Leading Through Change: National Security, Trade, and Technology

The Columbia Alumni Association, Washington, D.C., presents a diverse group of panelists from the Department of Defense, the Department of State, and the Office of the United States Trade Representative, to discuss the leadership through changes. There will be a robust discussion on national security, trade, and technology and a Q & A session.

Please join us to hear from Columbia Alumni about their career aspirations and their journey to the Biden-Harris Administration.

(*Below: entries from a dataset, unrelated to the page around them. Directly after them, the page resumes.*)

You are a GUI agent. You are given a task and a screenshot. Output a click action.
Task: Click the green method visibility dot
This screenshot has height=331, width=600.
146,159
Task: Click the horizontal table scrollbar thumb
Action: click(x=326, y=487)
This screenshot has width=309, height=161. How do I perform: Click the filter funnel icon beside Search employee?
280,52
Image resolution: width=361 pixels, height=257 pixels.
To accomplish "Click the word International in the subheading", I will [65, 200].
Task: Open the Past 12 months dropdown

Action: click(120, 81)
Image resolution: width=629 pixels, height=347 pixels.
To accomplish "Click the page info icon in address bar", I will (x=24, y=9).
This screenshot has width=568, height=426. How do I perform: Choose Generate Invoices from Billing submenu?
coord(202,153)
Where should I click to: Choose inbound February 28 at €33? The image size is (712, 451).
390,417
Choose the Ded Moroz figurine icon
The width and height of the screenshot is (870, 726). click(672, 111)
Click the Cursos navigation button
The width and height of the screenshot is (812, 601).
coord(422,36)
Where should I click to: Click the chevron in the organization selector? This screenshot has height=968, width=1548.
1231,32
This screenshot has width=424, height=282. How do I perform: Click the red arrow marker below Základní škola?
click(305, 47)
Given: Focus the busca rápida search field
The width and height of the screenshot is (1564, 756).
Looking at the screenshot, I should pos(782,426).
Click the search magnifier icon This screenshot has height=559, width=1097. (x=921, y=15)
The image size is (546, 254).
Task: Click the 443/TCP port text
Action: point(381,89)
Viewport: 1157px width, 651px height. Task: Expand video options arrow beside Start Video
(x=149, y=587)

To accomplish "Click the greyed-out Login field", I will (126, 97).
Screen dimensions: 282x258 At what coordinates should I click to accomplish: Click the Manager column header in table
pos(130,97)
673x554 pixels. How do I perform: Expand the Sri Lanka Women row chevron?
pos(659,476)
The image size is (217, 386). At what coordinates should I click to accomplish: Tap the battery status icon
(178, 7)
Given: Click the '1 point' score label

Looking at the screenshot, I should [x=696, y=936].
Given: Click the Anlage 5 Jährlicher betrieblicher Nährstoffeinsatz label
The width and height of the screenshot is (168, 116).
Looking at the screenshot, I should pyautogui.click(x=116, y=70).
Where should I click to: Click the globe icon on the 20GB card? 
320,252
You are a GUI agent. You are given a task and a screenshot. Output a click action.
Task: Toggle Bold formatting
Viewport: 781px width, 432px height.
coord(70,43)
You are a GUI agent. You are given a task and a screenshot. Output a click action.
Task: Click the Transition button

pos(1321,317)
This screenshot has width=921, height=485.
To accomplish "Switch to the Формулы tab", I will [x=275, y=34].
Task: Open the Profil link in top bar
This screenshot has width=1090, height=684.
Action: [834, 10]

Introduction of the panelists by Lobsang Salaka, SIPA'18, Board of Director, Columbia Alumni Association, Washington, D.C. Lobsang, a US Army veteran, is currently a Doctoral candidate of Law and Policy at Northeastern University. His specialty is social media data privacy, and has worked on veterans, immigration, national security, trade, and human rights issues. Lobsang has worked at the Office of Retailer and Compliance, U.S. Department of Agriculture, Bureau of Democracy, Human Rights, and Labor in the U.S. Department of State, and U.S. Census Bureau.

 

Moderator: Alexander Liebowitz, CC'61, Board of Director, Columbia University Alumni Association, Washington, DC. Alex was a Fulbright Scholar in Paris and spent his Foreign Service career working on European and political-military affairs, particularly disarmament. After serving 27 in the foreign service, Alex became civil service, where he spent 17 years working on arms control and nonproliferation issues.

 

Asha Castleberry-Hernandez, Senior Advisor, Bureau of Near Eastern Affairs, State Department

Asha Castleberry-Hernandez is the Senior Advisor to the Assistant Secretary. She previously served as the Kuwait Desk Officer at U.S. Army Central. She worked on security cooperation with the OMC and the Kuwait Ministry of Defense. In addition, Asha served as a Senior Key Leadership Engagement Officer for Combined Joint Task Force-Operation Inherent Resolve in Iraq and Kuwait. During the Obama Administration, Asha previously served at the U.S. Mission at the United Nations working peacekeeping operations in the African Continent. Currently, Asha is a Major in the U.S. Army Reserves. Furthermore, Asha is a former university professor teaching U.S. Foreign Policy, International Affairs, and U.S. National Security. Asha was an instructor at Fordham University, George Washington University, and Baruch College. She is a term member at the Council on Foreign Relations, a former Robert J. Meyers fellow at the Carnegie Council on Ethics & International Affairs, Adjunct Fellow at the American Security Project, Fellow at Foreign Policy Interrupted, and former Senior Associate at Center for International and Strategic Studies.

She is a graduate of Hampton University and holds a Master's in International Affairs at Columbia University School of International and Public Affairs. She studied Law and Business in China with Syracuse University and International Security at the University of Oxford.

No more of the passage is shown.